PROBLEM LINK:
Practice
Contest: Division 1
Contest: Division 2
Contest: Division 3
Contest: Division 4
Author: raysh07
Tester: iceknight1093
Editorialist: iceknight1093
DIFFICULTY:
Simple
PREREQUISITES:
Sets, greedy
PROBLEM:
A sequence B of even length is called good if B_{2i-1} = B_{2i} for each valid i.
Given an array A, find the length of its longest good subsequence.
EXPLANATION:
Our goal is essentially to find as many disjoint pairs of equal elements that we can, where two pairs of indices (i_1, i_2) and (j_1, j_2) are called disjoint if i_2 \lt j_1 or j_2 \lt i_1.
It turns out that a simple greedy algorithm works to do this.
Let r_1 denote the smallest index with a repeated element.
That is, all the elements A_1, A_2, \ldots, A_{r_1 - 1} are distinct, whereas A_{r_1} is equal to one of the elements before it; say l_1 \lt r_1 is such that A_{l_1} = A_{r_1}.
Then, there exists an optimal solution where we take the pair (l_1, r_1) into the subsequence.
Proof
The proof is via a simple exchange argument: suppose we don’t take this pair, and let the first pair we choose be (x_1, y_1) instead.
Then certainly we must have y_1 \gt r_1, since we know all elements before r_1 are distinct.
But in that case, we could just replace (x_1, y_1) with (l_1, r_1) instead, since it won’t conflict with any future pairs chosen either while the number of chosen pairs remains the same.
Applying this exchange to an optimal solution will thus give us another optimal solution that does have (l_1, r_1) as desired.
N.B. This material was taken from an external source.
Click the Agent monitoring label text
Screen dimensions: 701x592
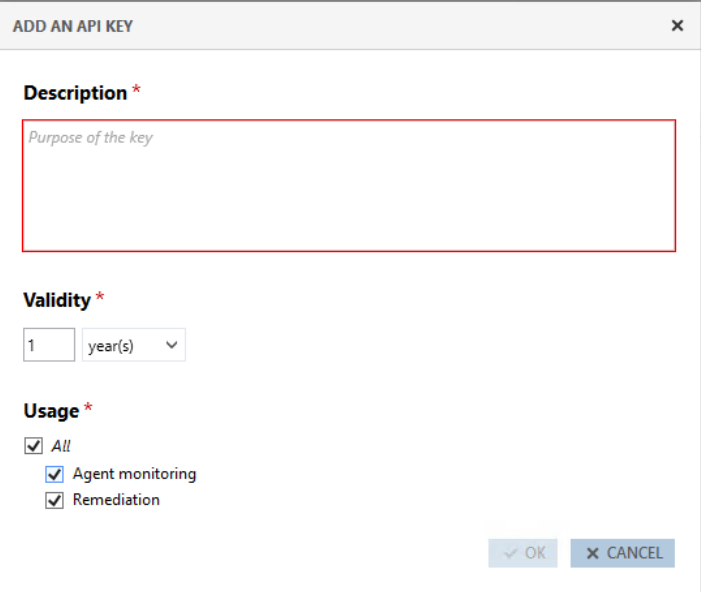tap(134, 474)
Once (l_1, r_1) has been chosen, any future pairs surely cannot involve indices \le r_1.
This means we’re basically starting fresh from index r_1 + 1.
However, the exact same logic applies now too: let r_2 \gt r_1 be the first index such that the values at indices r_1+1, r_1+2, \ldots, r_2-1 are all distinct while r_2 contains a duplicate element (duplicate only among indices after r_1, of course.)
Then it’s optimal to choose r_2 with the corresponding index l_2 before it as our second pair.
The same applies to the third pair after r_2, and so on.
We now need to implement this algorithm quickly.
One way of doing that easily is to use a set, as follows.
- Let S be a set, initially empty.
- For i = 1, 2, 3, \ldots, N, do the following:
- If A_i \in S, add 2 to the answer and set S = \{\ \}, i.e. clear all elements from S.
This corresponds to finding a matching pair of elements; so we pair them and start afresh by discarding all existing elements. - If A_i \not\in S, then insert A_i into S and continue on.
- If A_i \in S, add 2 to the answer and set S = \{\ \}, i.e. clear all elements from S.
Each element is inserted into S at most once, and so deleted from S also at most once.
Thus there are \mathcal{O}(N) set operations, giving a complexity of \mathcal{O}(N\log N).
TIME COMPLEXITY:
\mathcal{O}(N\log N) per testcase.
CODE:
Editorialist's code (PyPy3)
for _ in range(int(input())):
n = int(input())
a = list(map(int, input().split()))
s = set()
ans = 0
for x in a:
if x in s:
ans += 2
s = set()
else:
s.add(x)
print(ans)